I might look at the maths later, but if my understanding is correct, it kinda makes sense to me
 
@ChrisWhite you're joking aren't you? Now you begin answering email about bugs, fixing bugs, and email about how do I install dependency X for your program?
 
What is the spacetime with the most singularities
 
@JohnDuffield you don't understand the math behind his elephant argument, how can you even judge what he's saying?
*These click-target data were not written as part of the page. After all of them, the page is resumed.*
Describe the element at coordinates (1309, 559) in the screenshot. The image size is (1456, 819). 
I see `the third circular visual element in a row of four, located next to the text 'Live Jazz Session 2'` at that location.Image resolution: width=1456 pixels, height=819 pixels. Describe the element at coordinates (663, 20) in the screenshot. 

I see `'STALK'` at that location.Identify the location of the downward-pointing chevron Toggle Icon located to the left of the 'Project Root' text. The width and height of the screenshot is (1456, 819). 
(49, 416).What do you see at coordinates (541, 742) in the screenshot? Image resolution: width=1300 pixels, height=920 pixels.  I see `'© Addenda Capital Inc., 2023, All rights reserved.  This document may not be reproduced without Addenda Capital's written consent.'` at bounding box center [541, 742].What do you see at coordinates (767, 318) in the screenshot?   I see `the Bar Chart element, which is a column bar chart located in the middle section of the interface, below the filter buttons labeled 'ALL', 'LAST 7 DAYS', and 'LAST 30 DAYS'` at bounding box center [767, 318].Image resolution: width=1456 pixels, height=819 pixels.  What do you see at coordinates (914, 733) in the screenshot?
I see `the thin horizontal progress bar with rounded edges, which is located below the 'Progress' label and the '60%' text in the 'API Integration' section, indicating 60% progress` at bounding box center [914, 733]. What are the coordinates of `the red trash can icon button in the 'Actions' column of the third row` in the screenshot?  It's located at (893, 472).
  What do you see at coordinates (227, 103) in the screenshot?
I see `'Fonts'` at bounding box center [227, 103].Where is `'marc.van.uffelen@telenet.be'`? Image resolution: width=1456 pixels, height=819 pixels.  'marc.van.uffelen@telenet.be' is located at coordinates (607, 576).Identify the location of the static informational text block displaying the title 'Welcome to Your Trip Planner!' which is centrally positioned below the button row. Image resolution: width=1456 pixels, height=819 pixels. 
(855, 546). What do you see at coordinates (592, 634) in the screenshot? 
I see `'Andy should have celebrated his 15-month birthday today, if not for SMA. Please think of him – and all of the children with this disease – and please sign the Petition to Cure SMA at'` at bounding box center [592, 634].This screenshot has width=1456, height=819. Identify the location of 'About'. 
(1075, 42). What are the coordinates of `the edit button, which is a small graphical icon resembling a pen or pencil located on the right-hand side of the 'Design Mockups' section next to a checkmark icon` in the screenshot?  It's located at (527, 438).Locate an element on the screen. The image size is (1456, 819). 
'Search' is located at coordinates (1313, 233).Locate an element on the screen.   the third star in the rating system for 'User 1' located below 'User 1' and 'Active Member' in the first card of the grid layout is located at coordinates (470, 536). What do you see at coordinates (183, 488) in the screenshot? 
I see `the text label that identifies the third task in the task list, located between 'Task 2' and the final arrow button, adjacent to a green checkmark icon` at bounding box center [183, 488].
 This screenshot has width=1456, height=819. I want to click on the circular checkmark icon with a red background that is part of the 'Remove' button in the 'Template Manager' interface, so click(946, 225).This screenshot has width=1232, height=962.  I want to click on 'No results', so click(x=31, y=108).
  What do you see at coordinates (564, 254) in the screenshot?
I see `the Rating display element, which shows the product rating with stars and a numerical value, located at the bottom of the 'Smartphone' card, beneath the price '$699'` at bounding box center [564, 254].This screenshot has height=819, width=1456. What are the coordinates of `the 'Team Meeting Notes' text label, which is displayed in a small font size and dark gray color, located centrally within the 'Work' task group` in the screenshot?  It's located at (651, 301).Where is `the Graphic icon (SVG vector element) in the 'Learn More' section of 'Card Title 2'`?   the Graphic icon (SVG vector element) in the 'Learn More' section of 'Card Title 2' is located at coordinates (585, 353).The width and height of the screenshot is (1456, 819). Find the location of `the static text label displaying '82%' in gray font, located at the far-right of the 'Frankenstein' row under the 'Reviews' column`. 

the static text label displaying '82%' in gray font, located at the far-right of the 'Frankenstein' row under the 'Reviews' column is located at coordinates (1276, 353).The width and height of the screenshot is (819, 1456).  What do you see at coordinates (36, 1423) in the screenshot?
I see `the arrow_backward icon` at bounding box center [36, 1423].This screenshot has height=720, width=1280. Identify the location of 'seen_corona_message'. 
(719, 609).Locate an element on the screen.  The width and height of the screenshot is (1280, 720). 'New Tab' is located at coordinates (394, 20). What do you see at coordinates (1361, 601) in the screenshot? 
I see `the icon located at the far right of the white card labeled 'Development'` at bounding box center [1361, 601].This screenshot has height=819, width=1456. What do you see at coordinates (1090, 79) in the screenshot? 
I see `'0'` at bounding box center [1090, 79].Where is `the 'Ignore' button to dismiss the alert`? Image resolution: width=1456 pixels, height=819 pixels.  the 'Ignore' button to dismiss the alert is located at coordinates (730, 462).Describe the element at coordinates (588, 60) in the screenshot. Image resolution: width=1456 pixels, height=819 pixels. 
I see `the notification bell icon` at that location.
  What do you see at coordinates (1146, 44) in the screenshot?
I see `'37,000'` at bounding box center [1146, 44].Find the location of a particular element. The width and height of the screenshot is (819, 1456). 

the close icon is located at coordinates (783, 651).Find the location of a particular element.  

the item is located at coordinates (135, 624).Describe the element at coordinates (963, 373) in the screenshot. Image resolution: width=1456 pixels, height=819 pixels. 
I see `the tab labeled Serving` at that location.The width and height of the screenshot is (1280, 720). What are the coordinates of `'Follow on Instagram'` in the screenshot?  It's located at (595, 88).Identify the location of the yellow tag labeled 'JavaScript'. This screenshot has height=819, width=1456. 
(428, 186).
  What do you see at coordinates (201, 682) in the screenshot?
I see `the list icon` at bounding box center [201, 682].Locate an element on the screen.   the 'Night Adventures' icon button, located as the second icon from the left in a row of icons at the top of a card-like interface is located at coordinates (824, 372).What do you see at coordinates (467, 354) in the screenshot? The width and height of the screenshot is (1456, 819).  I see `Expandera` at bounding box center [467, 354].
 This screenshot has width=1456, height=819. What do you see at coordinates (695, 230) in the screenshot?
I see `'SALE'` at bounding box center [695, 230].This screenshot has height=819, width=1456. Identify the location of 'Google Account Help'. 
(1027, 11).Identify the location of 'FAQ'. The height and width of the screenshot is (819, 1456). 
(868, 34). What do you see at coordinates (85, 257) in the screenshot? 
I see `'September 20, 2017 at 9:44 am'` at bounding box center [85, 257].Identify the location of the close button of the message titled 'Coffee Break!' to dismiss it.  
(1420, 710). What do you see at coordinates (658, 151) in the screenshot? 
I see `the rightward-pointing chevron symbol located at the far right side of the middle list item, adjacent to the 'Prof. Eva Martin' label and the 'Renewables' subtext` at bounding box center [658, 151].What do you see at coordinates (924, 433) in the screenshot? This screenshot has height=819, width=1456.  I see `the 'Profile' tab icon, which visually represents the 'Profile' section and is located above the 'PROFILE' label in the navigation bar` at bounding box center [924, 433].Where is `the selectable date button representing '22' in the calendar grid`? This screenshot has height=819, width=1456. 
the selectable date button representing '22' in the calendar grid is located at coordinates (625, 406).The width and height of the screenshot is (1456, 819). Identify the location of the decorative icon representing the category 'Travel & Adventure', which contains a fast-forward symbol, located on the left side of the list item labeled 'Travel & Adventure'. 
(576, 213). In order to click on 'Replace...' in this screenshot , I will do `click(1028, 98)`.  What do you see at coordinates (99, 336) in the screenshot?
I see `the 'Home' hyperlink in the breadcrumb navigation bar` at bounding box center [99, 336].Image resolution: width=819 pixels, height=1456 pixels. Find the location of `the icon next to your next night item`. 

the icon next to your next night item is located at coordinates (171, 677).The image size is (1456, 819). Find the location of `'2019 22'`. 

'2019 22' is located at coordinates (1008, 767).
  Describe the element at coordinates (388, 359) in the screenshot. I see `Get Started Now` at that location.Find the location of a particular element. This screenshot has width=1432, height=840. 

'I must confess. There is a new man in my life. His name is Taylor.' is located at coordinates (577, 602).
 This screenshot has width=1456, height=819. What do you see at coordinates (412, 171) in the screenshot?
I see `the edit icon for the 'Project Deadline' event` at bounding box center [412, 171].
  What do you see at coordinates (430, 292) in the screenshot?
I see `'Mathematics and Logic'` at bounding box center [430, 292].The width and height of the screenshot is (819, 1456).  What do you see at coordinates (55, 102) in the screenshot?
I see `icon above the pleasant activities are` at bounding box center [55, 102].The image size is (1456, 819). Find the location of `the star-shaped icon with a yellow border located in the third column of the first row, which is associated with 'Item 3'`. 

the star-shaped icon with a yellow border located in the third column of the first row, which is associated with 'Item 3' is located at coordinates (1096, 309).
Empty vessels...
 
12:55 PM
@bolbteppa why do you do this to me
 
@0celo7 the one with the most divisions by 0
 
I know, but that elephant thing quite frankly annoyed me :'(
 
But like an itch you just have to stop picking at it
 
@Slereah Stop before mods
 
Einstein is the crazy guy who says elephants stretch and bend as they move faster
 
12:57 PM
DELETE WHAT
 
He only used one vector field. I'm not sure that's legit, is it?
A spacelike vector is not orthogonal to ALL timelike ones, is it?
 
No but maybe if it's foliatable every timelike vector field can define a foliation?